He looked down and smiled, “Ready?” I nodded, and he took my hand as we headed out the door to the gymnasium.
When we entered, thousands of people had already arrived. A mass of students and reporters surrounded me as I walked around. Wes held me protectively to his side. A few minutes later, Seth, Sydney, Jade, Amanda and Darlene joined us. Darlene immediately began taking pictures for the school newspaper. She had interviewed me Friday evening for the article she was preparing on the event. She had sent an advanced copy to Leo, and he was going to try to circulate it to some of the largest newspapers in the United States. He assured Darlene that her name would appear on the byline. She was excited because it would be an opportunity to open many doors when she graduated.
I was eventually led to the Campus Pride table. Joseph, Cameron, Noah and many other members greeted me with hugs. For the next three hours, I signed autographs and had my picture taken with numerous students and parents. Even Geoffrey Caswell came to our table and had his picture taken with me. Though the media had been instructed not to approach me, it didn’t stop them from recording my every move.
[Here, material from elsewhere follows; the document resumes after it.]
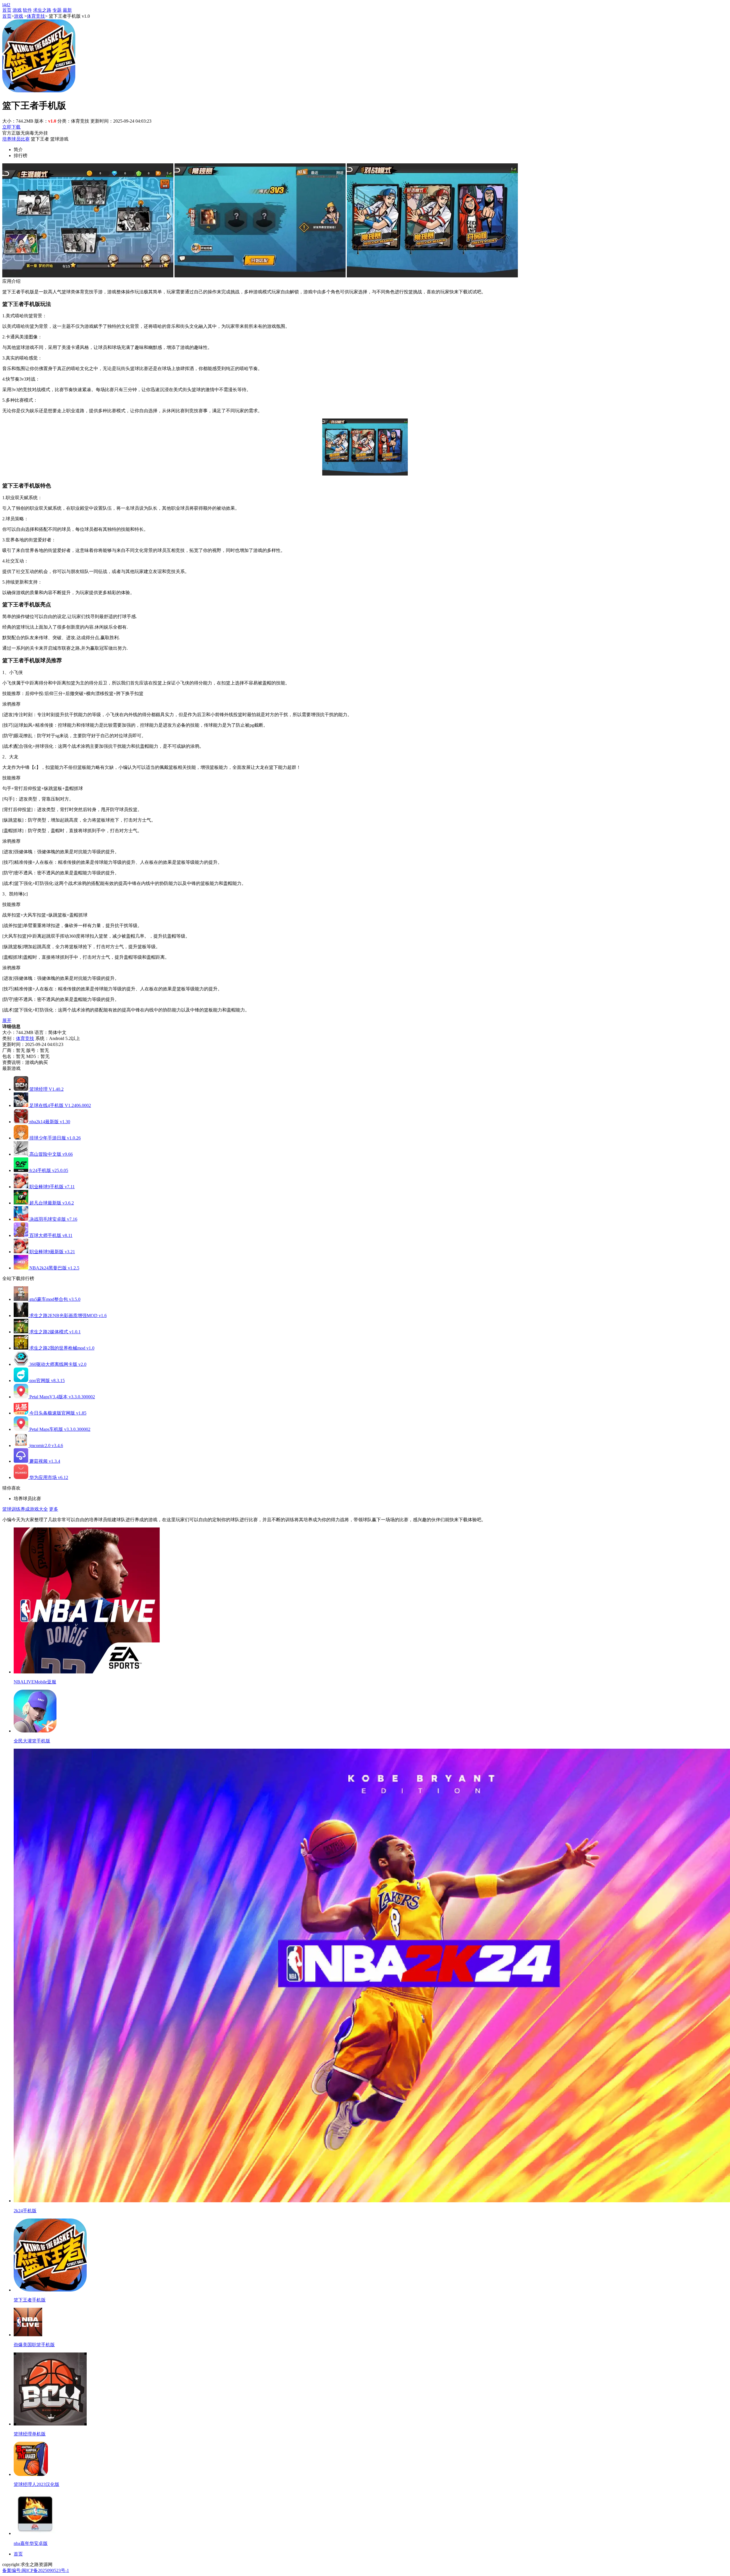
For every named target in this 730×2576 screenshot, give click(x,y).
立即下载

Joseph couldn’t have been any happier. Every time I saw him, he was crying tears of joy. He could not believe our small march a week before had turned into such a spectacular event. When things had settled down at our table, he came over and grabbed my hand.
“Come with me, Dorian,” he insisted as he pulled me toward the south side of the gym. A large wall had been erected, and there were hundreds of pictures and written notes pinned to it. Flowers had also been laid on the floor in front of the wall with messages of support attached to them. Students had pinned pictures of themselves or a friend to the wall. Some had written letters of apology to someone they had bullied in school. Joseph pointed out a picture of his friend, Brad, and he broke down and cried when he said, “I wish he were here to see this.” I turned and cried into Wes’s chest as he held me tightly.
An hour later, the scene was repeated when Wes’s mother arrived. We followed her to the wall as she placed a picture of Wes upon it. She also included a brief message telling Wes how much she loved him. The three of us hugged each other tightly and cried.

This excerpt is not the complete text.